В отношении к своему телу человек был полным господином. Во всех физиологических процессах тело подчинялось мановению духа и со своей стороны не вносило в жизнь духа никакого беспорядка или стеснения. В теле не было еще похоти, которая теперь, омрачая дух, влечет его насильственно к совершению действий, противных его идеальной природе. В раю, по Божественному плану, люди должны были размножаться через соединение полов, но необходимые для этого органы должны были приводиться в движение не страстью, а одним только разумом. Так как в этом акте дух оставался владыкой плоти, человек не испытывал стыда. Вследствие господства духа над телом жизнь последнего шла правильно, и оно было чуждо слабости, болезни и смертности.

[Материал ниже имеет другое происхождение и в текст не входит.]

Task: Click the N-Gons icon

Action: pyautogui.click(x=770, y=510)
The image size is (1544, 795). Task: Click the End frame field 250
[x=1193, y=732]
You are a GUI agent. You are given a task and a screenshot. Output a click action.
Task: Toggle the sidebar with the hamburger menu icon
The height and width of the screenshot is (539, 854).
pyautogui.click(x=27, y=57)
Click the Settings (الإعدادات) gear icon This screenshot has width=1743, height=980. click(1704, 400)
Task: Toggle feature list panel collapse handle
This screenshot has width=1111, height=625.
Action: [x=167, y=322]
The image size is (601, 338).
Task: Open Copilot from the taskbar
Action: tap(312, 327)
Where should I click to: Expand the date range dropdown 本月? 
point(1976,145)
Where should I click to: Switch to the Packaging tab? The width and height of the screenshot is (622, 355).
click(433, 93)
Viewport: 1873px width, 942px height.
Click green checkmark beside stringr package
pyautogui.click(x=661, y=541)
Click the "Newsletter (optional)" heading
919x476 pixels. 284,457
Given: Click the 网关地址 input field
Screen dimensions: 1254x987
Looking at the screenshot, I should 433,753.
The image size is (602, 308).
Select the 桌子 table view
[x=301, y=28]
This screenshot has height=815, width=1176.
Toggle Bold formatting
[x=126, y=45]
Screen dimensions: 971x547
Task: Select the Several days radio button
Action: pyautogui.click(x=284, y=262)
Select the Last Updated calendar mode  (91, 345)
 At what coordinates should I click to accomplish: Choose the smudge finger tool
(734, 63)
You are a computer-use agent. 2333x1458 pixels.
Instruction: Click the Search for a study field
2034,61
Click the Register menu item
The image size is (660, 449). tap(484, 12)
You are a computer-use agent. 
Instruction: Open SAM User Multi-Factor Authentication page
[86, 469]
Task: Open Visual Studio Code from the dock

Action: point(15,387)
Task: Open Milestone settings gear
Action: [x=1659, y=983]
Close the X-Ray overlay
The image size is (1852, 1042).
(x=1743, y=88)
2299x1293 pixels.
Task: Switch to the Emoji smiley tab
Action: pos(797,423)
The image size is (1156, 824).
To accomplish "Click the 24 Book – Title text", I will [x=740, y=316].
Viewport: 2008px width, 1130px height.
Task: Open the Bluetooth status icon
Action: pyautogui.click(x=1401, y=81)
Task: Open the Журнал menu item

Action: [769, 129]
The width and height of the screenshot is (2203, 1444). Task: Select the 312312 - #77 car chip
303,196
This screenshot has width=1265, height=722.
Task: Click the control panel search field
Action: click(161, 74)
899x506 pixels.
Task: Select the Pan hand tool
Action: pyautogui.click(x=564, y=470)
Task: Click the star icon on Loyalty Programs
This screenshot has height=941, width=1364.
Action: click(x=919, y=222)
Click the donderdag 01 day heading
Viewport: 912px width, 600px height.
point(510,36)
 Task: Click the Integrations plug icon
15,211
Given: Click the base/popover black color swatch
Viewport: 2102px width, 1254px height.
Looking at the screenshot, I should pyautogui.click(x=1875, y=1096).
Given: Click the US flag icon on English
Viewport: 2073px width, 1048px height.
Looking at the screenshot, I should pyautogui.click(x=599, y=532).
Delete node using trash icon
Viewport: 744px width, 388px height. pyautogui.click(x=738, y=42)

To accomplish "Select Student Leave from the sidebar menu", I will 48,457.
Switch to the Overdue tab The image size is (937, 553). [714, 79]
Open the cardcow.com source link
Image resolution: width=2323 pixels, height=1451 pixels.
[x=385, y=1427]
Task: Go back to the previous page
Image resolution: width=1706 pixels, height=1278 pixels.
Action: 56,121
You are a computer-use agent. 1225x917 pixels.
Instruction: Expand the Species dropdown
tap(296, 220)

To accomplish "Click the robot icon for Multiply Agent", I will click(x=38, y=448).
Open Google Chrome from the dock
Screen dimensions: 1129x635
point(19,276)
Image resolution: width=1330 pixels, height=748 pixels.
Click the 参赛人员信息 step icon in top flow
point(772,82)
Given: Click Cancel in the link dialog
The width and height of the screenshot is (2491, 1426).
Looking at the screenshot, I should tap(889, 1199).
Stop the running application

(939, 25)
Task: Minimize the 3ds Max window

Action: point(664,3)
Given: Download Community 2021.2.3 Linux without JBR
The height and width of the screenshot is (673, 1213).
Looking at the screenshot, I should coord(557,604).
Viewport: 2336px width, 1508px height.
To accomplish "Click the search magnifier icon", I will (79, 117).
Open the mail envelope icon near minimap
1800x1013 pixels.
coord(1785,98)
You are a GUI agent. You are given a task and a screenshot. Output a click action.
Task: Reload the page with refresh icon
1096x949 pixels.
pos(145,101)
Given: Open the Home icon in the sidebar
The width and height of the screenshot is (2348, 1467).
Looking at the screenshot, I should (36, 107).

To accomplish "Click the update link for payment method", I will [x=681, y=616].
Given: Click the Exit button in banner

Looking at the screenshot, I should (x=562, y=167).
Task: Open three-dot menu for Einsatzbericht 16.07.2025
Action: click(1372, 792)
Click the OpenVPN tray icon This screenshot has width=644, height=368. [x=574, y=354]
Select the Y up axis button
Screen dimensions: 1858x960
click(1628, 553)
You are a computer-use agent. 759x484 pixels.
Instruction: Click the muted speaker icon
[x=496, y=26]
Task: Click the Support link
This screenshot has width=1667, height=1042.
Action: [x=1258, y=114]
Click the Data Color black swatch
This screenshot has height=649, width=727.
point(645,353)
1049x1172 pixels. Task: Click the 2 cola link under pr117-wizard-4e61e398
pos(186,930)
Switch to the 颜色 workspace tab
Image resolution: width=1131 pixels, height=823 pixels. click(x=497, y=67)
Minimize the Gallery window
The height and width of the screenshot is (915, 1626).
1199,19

По природе тело было смертно, но под влиянием духа оно могло с течением времени одухотвориться до такой степени, что утратило бы возможность смерти. Immortalitas minor[меньшее бессмертие] должна была обратиться в immortalitas major, posse non mori в non posse mori [в большее бессмертие, возможность не умирать, в невозможность умирать].

Свобода Адама рисовалась Августину в таком виде. Во-первых, для Адама был ясен идеал, воля Божия, и в то же время у него не было нравственной борьбы вследствие полного подчинения плоти духу. Во-вторых, ему была свойственна и свобода выбора. Хотя его свобода и была наполнена определенным содержанием и весы выбора склонялись в сторону добра, однако это содержание еще не успело укорениться настолько, чтобы невозможно было движение воли в противную сторону. Человеку принадлежала libertas minor [меньшая свобода], которую он должен был обратить в libertas major, posse non peccare в non posse peccare [в большую свободу, возможность не грешить в невозможность грешить].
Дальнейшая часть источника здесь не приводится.